France doesn’t plan to raise diesel tax, the ruling Socialist Party chief said after its ministers contradicted each other on whether to increase the tariff.
“We can’t have more taxes,” Harlem Desir told France Info radio. “No increase is planned either by the government or the majority. We have to avoid discord between ministers.”
Industry Minister Arnaud Montebourg yesterday said France shouldn’t refill state coffers with a tax change that may hurt local carmakers. The comment contrasts with Environment Minister Delphine Batho’s backing last month of a higher tariff to curb pollution dangerous to health and demand pressure on refineries. Montebourg has sparred with Batho in the past over a decision to ban fracking, used to extract oil and gas from shale formations.
Diesel, making up about 80 percent of the market for fuel used by French cars, has been taxed less than gasoline for decades because of its use for trucks and farm vehicles.
“We can’t create worry or anxiety among the French,” Desir said. “We have to reconcile public health, ecology and industry and jobs. Clean motors would more likely be hybrids.”
French refiners have complained for years that demand for diesel exceeds supply from domestic producers.
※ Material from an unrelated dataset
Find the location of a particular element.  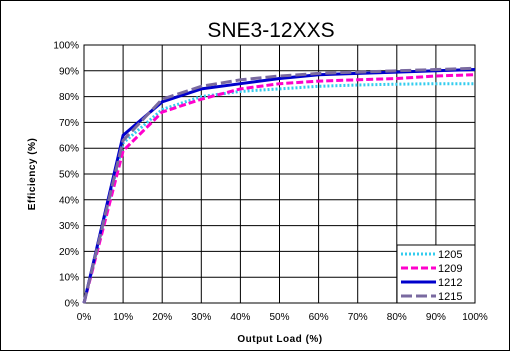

France imported 20.5 million tons of the fuel last year and exported 4 million tons of gasoline, the Union Francaise des Industries Petrolieres lobby says. Diesel demand grew 7.5 percent to 38.1 million tons last year, while gasoline fell 6.5 percent to 7.3 million tons.
Total SA, Europe’s third-biggest oil company, has invested in its largest French refinery to produce more diesel. About 73 percent of new cars sold in France last year ran on the fuel, figures from the French automakers’ association show.
The diesel tax rate makes it 20 cents cheaper than gasoline per liter (0.26 gallon), according to UFIP. Making the rates the same would hand the government about 8 billion euros ($10.4 billion) of revenue a year based on demand in 2012, it says.
New diesel cars sold in France with pollution filters are “safe,” Montebourg said yesterday in an interview with iTele. “The problem is old diesel cars that pollute.” A program to encourge replacing old vehicles for new may help, he said.
“This should not benefit foreign carmakers,” he added.